Please print every one of the entries below verbatim, keeping each line unchanged.

SOURCE MATERIAL:
┄┄┄┄┄┄┄┄┄┄┄┄┄┄┄┄┄┄┄┄

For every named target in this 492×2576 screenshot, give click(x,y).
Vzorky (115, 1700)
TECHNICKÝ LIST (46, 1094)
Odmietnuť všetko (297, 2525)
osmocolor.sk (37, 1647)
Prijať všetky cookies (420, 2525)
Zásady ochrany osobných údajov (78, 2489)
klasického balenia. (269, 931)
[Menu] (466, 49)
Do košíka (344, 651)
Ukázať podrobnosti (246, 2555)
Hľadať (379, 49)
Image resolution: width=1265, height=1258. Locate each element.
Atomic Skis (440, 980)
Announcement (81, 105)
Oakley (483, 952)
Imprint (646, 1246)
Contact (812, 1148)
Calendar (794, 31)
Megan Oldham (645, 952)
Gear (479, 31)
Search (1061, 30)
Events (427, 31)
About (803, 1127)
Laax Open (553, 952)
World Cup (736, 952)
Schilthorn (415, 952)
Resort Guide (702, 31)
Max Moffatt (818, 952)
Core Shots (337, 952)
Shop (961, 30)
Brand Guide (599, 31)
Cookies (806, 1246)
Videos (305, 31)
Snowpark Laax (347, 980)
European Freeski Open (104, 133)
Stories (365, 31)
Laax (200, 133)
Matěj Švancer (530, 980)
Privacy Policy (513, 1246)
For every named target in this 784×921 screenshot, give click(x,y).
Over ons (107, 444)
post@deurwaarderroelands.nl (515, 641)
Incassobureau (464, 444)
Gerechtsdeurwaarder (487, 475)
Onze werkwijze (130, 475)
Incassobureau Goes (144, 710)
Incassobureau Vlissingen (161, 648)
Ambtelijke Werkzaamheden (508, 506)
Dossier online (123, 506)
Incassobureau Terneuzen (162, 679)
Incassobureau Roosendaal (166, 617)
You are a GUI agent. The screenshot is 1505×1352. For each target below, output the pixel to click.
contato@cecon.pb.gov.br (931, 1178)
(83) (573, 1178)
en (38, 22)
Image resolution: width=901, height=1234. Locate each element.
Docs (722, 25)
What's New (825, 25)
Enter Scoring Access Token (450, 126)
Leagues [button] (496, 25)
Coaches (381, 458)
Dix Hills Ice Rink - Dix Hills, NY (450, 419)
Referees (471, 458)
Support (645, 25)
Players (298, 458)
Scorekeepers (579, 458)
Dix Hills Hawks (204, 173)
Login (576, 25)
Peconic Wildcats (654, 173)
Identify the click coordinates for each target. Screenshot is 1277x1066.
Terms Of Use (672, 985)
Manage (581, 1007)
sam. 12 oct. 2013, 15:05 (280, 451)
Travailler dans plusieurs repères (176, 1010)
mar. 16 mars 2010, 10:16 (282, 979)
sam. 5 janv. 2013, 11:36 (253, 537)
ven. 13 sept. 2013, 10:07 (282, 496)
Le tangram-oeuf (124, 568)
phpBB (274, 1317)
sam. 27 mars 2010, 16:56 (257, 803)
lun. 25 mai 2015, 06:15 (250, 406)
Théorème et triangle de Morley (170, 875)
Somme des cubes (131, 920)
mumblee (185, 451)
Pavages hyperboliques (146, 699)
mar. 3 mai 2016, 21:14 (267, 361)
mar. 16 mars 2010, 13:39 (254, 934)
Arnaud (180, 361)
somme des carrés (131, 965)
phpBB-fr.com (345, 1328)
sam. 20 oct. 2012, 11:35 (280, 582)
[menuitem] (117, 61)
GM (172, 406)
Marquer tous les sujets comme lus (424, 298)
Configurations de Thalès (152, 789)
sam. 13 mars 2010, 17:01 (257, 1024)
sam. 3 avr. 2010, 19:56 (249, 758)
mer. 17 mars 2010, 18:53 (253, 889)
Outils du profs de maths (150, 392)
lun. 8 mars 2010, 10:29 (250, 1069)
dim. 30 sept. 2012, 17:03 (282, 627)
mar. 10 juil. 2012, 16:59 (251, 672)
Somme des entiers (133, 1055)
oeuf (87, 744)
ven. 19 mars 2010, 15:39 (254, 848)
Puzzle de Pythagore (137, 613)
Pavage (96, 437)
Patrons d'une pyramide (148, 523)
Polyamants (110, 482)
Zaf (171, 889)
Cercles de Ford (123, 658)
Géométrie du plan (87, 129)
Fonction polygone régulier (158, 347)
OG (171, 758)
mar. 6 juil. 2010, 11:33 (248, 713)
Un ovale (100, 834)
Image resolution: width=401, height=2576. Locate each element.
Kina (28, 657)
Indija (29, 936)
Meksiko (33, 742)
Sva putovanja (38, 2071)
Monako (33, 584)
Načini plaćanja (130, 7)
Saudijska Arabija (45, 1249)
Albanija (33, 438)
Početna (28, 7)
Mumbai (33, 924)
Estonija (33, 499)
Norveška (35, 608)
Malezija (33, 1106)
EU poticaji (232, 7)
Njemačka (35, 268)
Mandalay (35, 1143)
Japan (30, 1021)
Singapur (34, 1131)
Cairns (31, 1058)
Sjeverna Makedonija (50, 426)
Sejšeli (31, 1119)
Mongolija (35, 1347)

┄┄┄┄┄┄┄┄┄┄┄┄┄┄┄┄┄┄┄┄

EXPECTED OUTPUT:
For every named target in this 492×2576 screenshot, give click(x,y).
Vzorky (115, 1700)
TECHNICKÝ LIST (46, 1094)
Odmietnuť všetko (297, 2525)
osmocolor.sk (37, 1647)
Prijať všetky cookies (420, 2525)
Zásady ochrany osobných údajov (78, 2489)
klasického balenia. (269, 931)
[Menu] (466, 49)
Do košíka (344, 651)
Ukázať podrobnosti (246, 2555)
Hľadať (379, 49)
Image resolution: width=1265, height=1258. Locate each element.
Atomic Skis (440, 980)
Announcement (81, 105)
Oakley (483, 952)
Imprint (646, 1246)
Contact (812, 1148)
Calendar (794, 31)
Megan Oldham (645, 952)
Gear (479, 31)
Search (1061, 30)
Events (427, 31)
About (803, 1127)
Laax Open (553, 952)
World Cup (736, 952)
Schilthorn (415, 952)
Resort Guide (702, 31)
Max Moffatt (818, 952)
Core Shots (337, 952)
Shop (961, 30)
Brand Guide (599, 31)
Cookies (806, 1246)
Videos (305, 31)
Snowpark Laax (347, 980)
European Freeski Open (104, 133)
Stories (365, 31)
Laax (200, 133)
Matěj Švancer (530, 980)
Privacy Policy (513, 1246)
For every named target in this 784×921 screenshot, give click(x,y).
Over ons (107, 444)
post@deurwaarderroelands.nl (515, 641)
Incassobureau (464, 444)
Gerechtsdeurwaarder (487, 475)
Onze werkwijze (130, 475)
Incassobureau Goes (144, 710)
Incassobureau Vlissingen (161, 648)
Ambtelijke Werkzaamheden (508, 506)
Dossier online (123, 506)
Incassobureau Terneuzen (162, 679)
Incassobureau Roosendaal (166, 617)
You are a GUI agent. The screenshot is 1505×1352. For each target below, output the pixel to click.
contato@cecon.pb.gov.br (931, 1178)
(83) (573, 1178)
en (38, 22)
Image resolution: width=901, height=1234. Locate each element.
Docs (722, 25)
What's New (825, 25)
Enter Scoring Access Token (450, 126)
Leagues [button] (496, 25)
Coaches (381, 458)
Dix Hills Ice Rink - Dix Hills, NY (450, 419)
Referees (471, 458)
Support (645, 25)
Players (298, 458)
Scorekeepers (579, 458)
Dix Hills Hawks (204, 173)
Login (576, 25)
Peconic Wildcats (654, 173)
Identify the click coordinates for each target. Screenshot is 1277x1066.
Terms Of Use (672, 985)
Manage (581, 1007)
sam. 12 oct. 2013, 15:05 (280, 451)
Travailler dans plusieurs repères (176, 1010)
mar. 16 mars 2010, 10:16 (282, 979)
sam. 5 janv. 2013, 11:36 (253, 537)
ven. 13 sept. 2013, 10:07 (282, 496)
Le tangram-oeuf (124, 568)
phpBB (274, 1317)
sam. 27 mars 2010, 16:56 (257, 803)
lun. 25 mai 2015, 06:15 (250, 406)
Théorème et triangle de Morley (170, 875)
Somme des cubes (131, 920)
mumblee (185, 451)
Pavages hyperboliques (146, 699)
mar. 3 mai 2016, 21:14 (267, 361)
mar. 16 mars 2010, 13:39 (254, 934)
Arnaud (180, 361)
somme des carrés (131, 965)
phpBB-fr.com (345, 1328)
sam. 20 oct. 2012, 11:35 (280, 582)
[menuitem] (117, 61)
GM (172, 406)
Marquer tous les sujets comme lus (424, 298)
Configurations de Thalès (152, 789)
sam. 13 mars 2010, 17:01 (257, 1024)
sam. 3 avr. 2010, 19:56 (249, 758)
mer. 17 mars 2010, 18:53 (253, 889)
Outils du profs de maths (150, 392)
lun. 8 mars 2010, 10:29 (250, 1069)
dim. 30 sept. 2012, 17:03 (282, 627)
mar. 10 juil. 2012, 16:59 (251, 672)
Somme des entiers (133, 1055)
oeuf (87, 744)
ven. 19 mars 2010, 15:39 (254, 848)
Puzzle de Pythagore (137, 613)
Pavage (96, 437)
Patrons d'une pyramide (148, 523)
Polyamants (110, 482)
Zaf (171, 889)
Cercles de Ford (123, 658)
Géométrie du plan (87, 129)
Fonction polygone régulier (158, 347)
OG (171, 758)
mar. 6 juil. 2010, 11:33 (248, 713)
Un ovale (100, 834)
Image resolution: width=401, height=2576. Locate each element.
Kina (28, 657)
Indija (29, 936)
Meksiko (33, 742)
Sva putovanja (38, 2071)
Monako (33, 584)
Načini plaćanja (130, 7)
Saudijska Arabija (45, 1249)
Albanija (33, 438)
Početna (28, 7)
Mumbai (33, 924)
Estonija (33, 499)
Norveška (35, 608)
Malezija (33, 1106)
EU poticaji (232, 7)
Njemačka (35, 268)
Mandalay (35, 1143)
Japan (30, 1021)
Singapur (34, 1131)
Cairns (31, 1058)
Sjeverna Makedonija (50, 426)
Sejšeli (31, 1119)
Mongolija (35, 1347)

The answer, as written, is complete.